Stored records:
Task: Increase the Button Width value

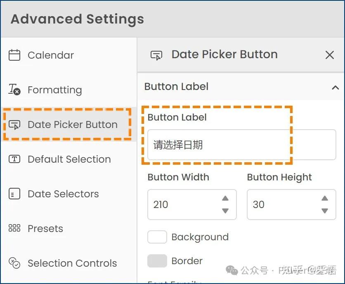Action: coord(225,199)
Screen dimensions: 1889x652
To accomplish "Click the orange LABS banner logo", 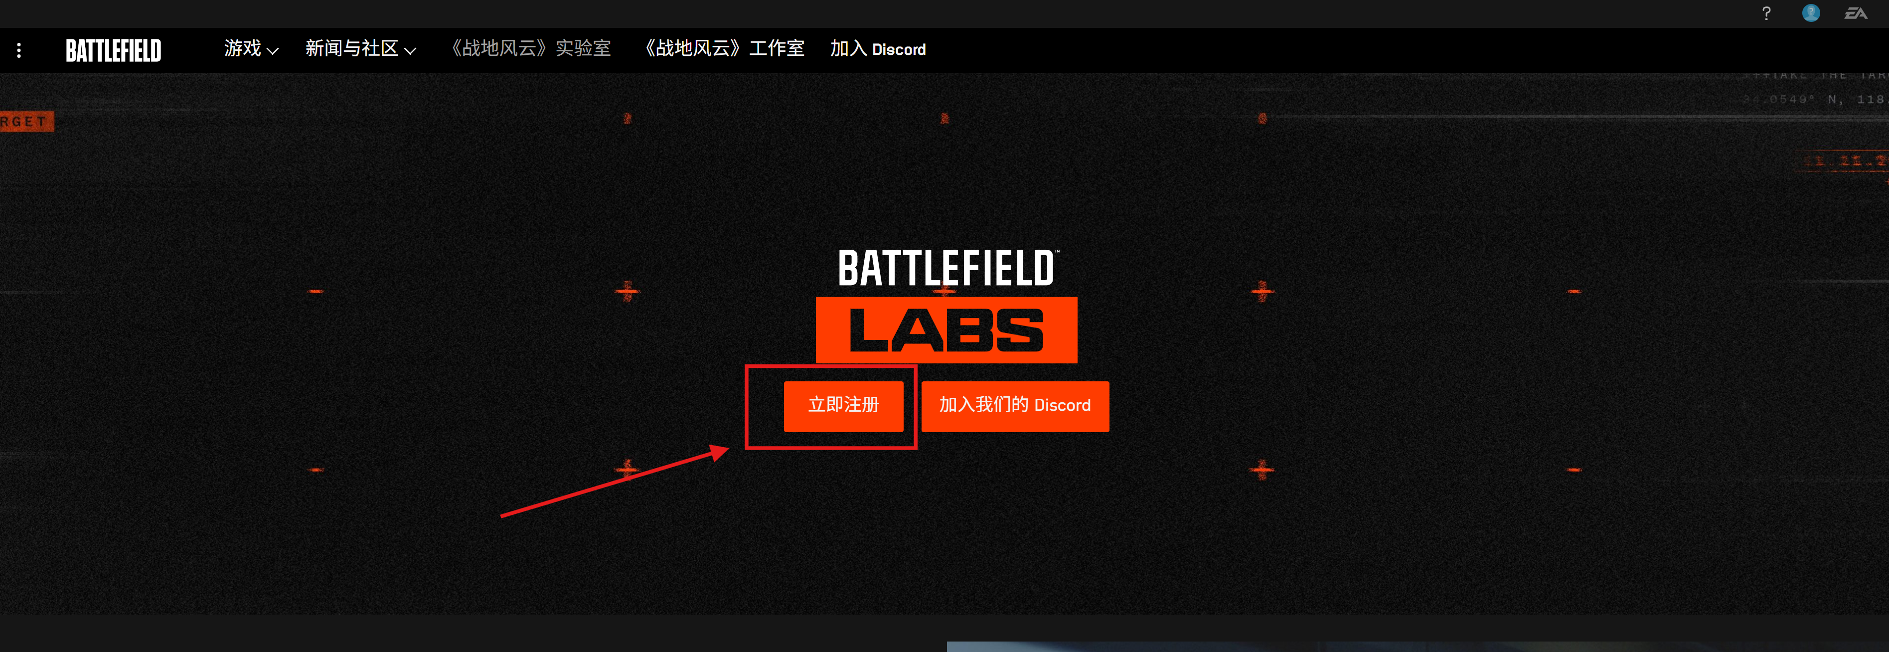I will [946, 330].
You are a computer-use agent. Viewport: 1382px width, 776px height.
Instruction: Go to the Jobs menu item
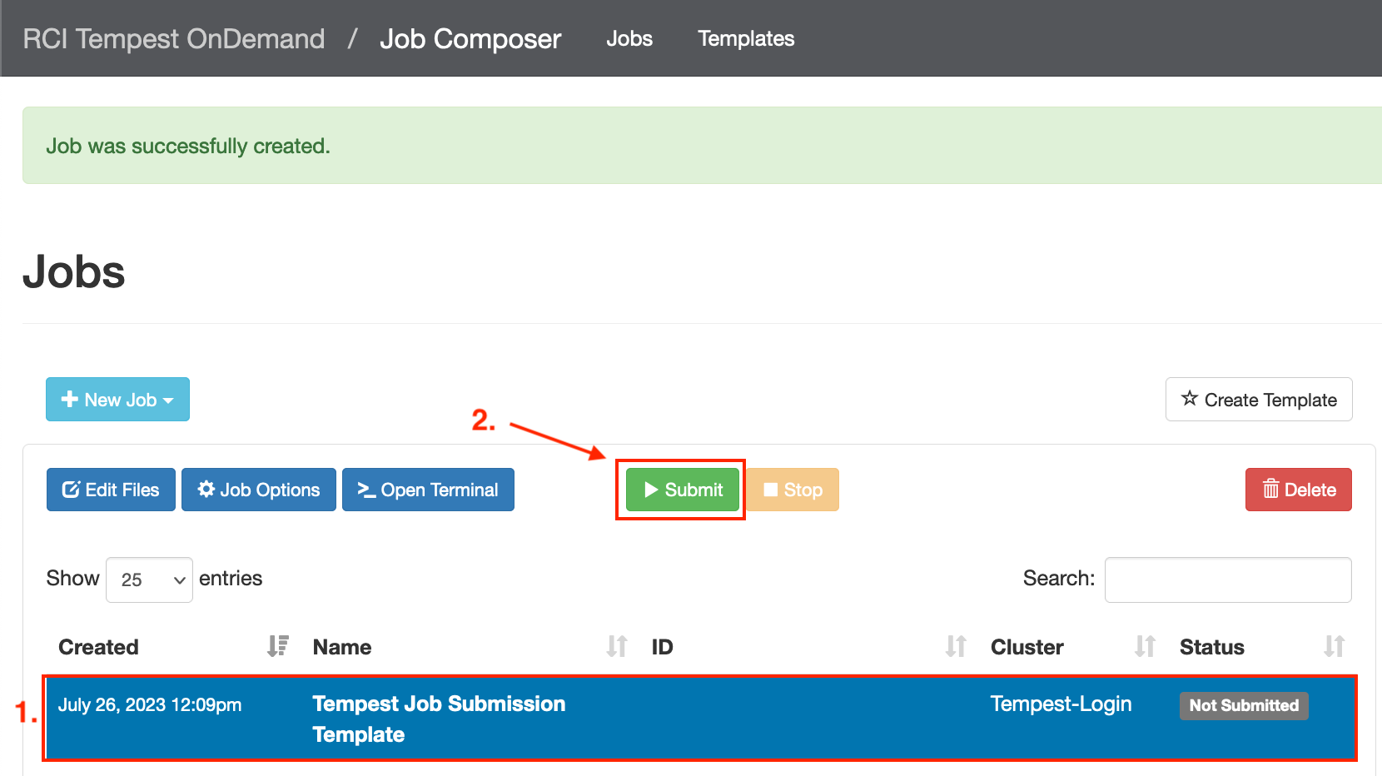629,38
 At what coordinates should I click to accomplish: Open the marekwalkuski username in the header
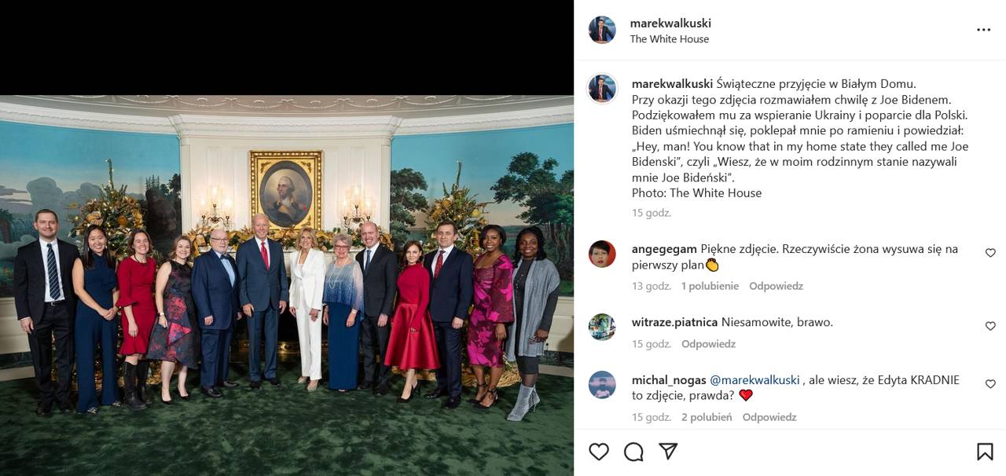[x=670, y=24]
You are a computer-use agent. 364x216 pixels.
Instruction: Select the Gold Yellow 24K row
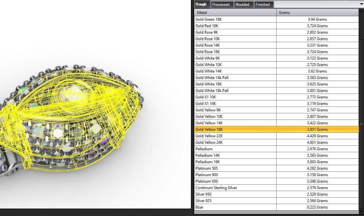point(276,142)
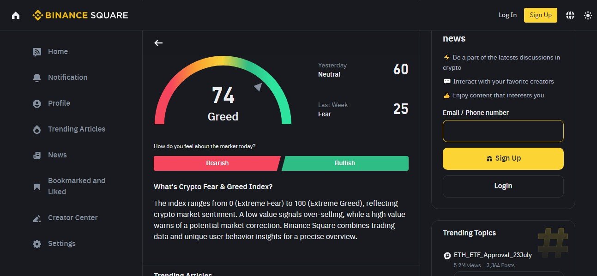This screenshot has height=276, width=597.
Task: Vote Bullish on market sentiment
Action: pos(345,163)
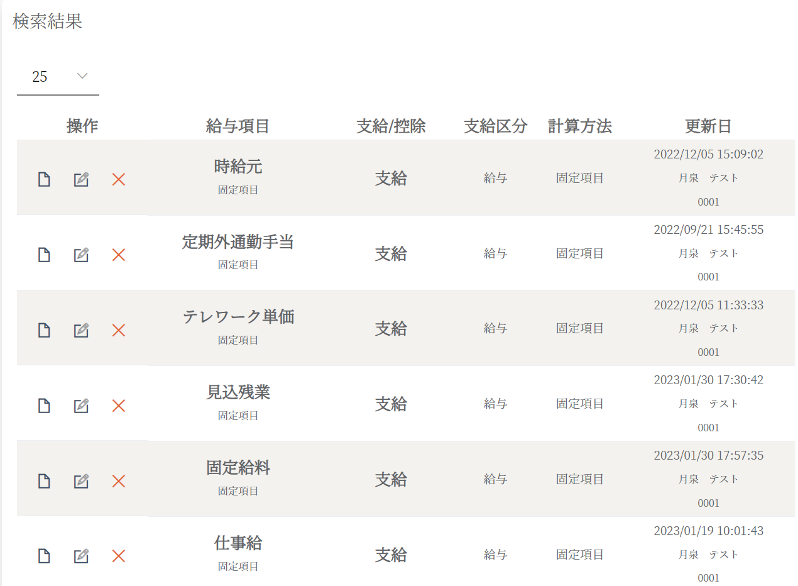Click the 支給/控除 column header
Image resolution: width=798 pixels, height=586 pixels.
pyautogui.click(x=391, y=126)
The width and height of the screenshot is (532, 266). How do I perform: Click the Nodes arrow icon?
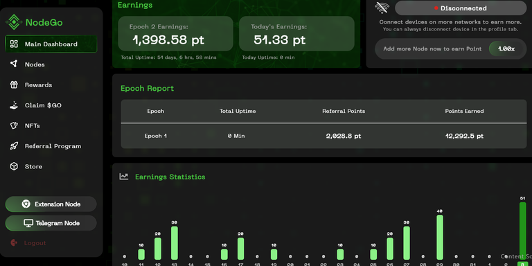tap(14, 64)
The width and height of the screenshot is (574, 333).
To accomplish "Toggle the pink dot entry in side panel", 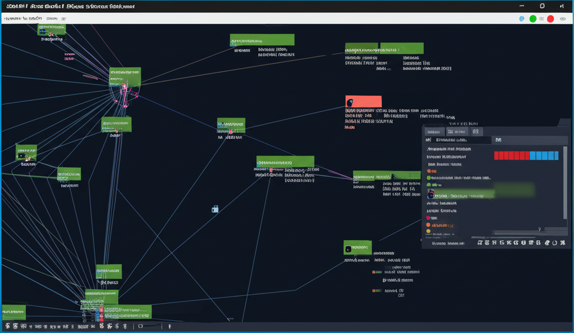I will pyautogui.click(x=429, y=218).
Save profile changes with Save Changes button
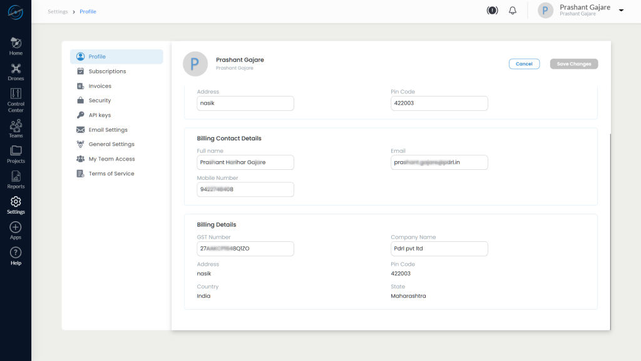Image resolution: width=641 pixels, height=361 pixels. [573, 63]
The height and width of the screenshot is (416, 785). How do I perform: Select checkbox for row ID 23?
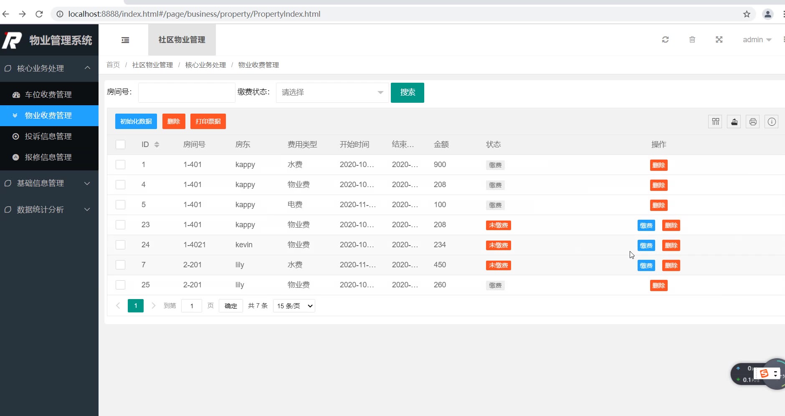tap(121, 225)
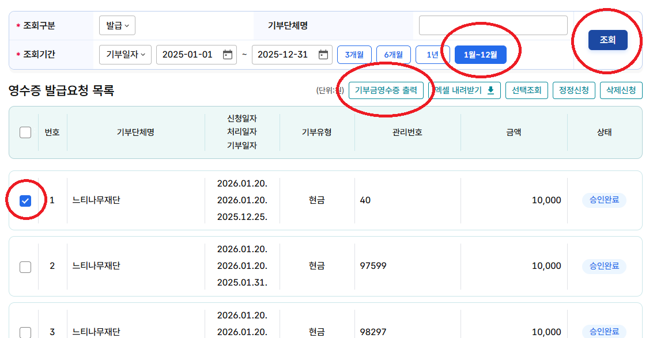Click the 정정신청 button
This screenshot has height=338, width=653.
(573, 90)
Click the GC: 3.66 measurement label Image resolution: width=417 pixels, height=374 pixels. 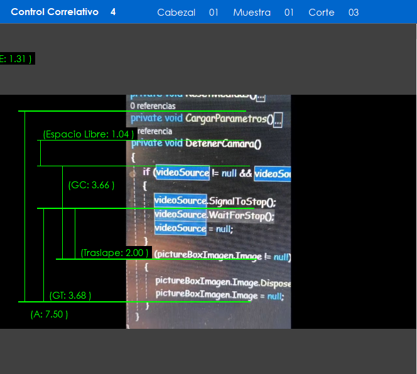coord(91,185)
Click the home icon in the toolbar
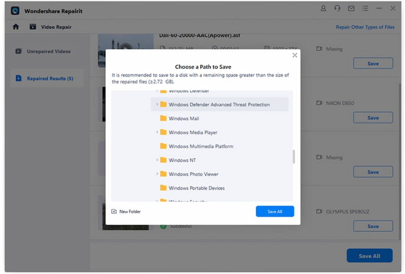Image resolution: width=405 pixels, height=274 pixels. (x=16, y=27)
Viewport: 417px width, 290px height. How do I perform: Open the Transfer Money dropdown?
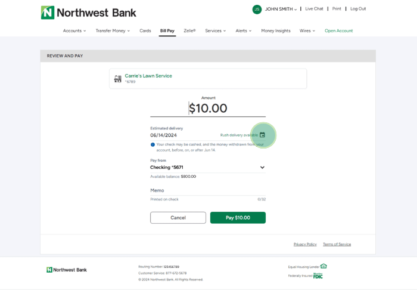pos(113,30)
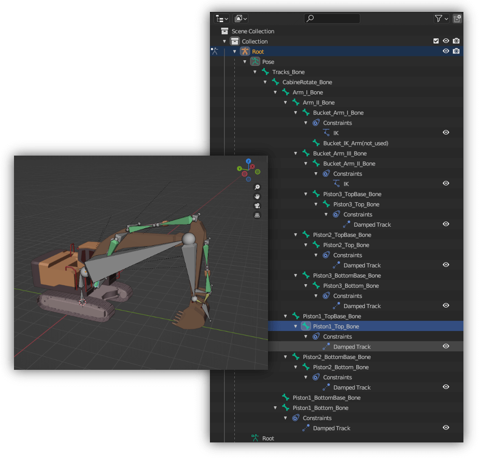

WORK INSTRUCTION:
Output, exactly and without pictures, the lines above that run from the one containing "Click the home icon in the toolbar" through the last line of the entries, inclusive.

RESULT OF THE TASK:
Click the home icon in the toolbar
Image resolution: width=405 pixels, height=274 pixels. (x=16, y=27)
Viewport: 417px width, 290px height. How do I perform: Open the Transfer Money dropdown?
pos(113,30)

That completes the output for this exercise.